When we debate gun control in America, gun rights advocates who want to illustrate that guns are just a tool and not the cause of crimes ask, facetiously, if we ought to have knife control laws too to prevent stabbings and robberies committed with sharp, pointy objects.
This is usually dismissed as being absurd by gun control advocates, but in Great Britain (where gun violence has surged after the country instituted tough new gun bans) a group of doctors are advocating for a ban on kitchen knives to prevent stabbings.
A team from West Middlesex University Hospital said violent crime is on the increase – and kitchen knives are used in as many as half of all stabbings.
They argued many assaults are committed impulsively, prompted by alcohol and drugs, and a kitchen knife often makes an all too available weapon.
They consulted 10 top chefs from around the UK, and found such knives have little practical value in the kitchen.
None of the chefs felt such knives were essential, since the point of a short blade was just as useful when a sharp end was needed.
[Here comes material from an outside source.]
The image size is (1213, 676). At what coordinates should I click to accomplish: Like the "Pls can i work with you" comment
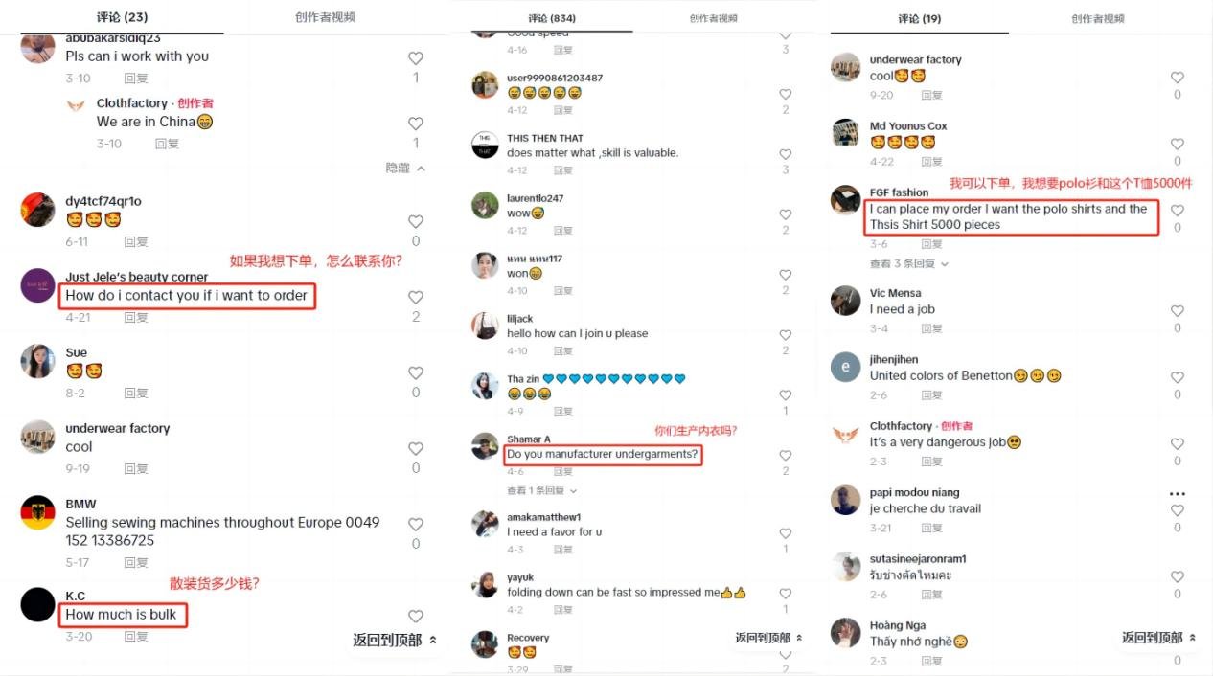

This illustrates the absurdity of attempting to address crimes with policy aimed at restricting access to the tools of those crimes. For whatever reason, violent crime is up in Great Britain, so these doctors assume that if people can’t just grab a kitchen knife when they’re angry and go on a slashing and stabbing rampage there will be less crime.
Which is foolish. The knives aren’t motivating the crimes any more than the guns are. People don’t commit crimes because they have a knife or a gun handy. They commit crimes because of other factors, and the guns/knives become a means to an end.
To the extent that policy can address things like violent crime, it should be aimed at the motivations for that crime not the implements of it. Because it is foolish to limit the freedoms of the vast majority of law-abiding citizens in whose hands a gun or a knife is no threat to society at large because a small minority of citizens might use those things for evil.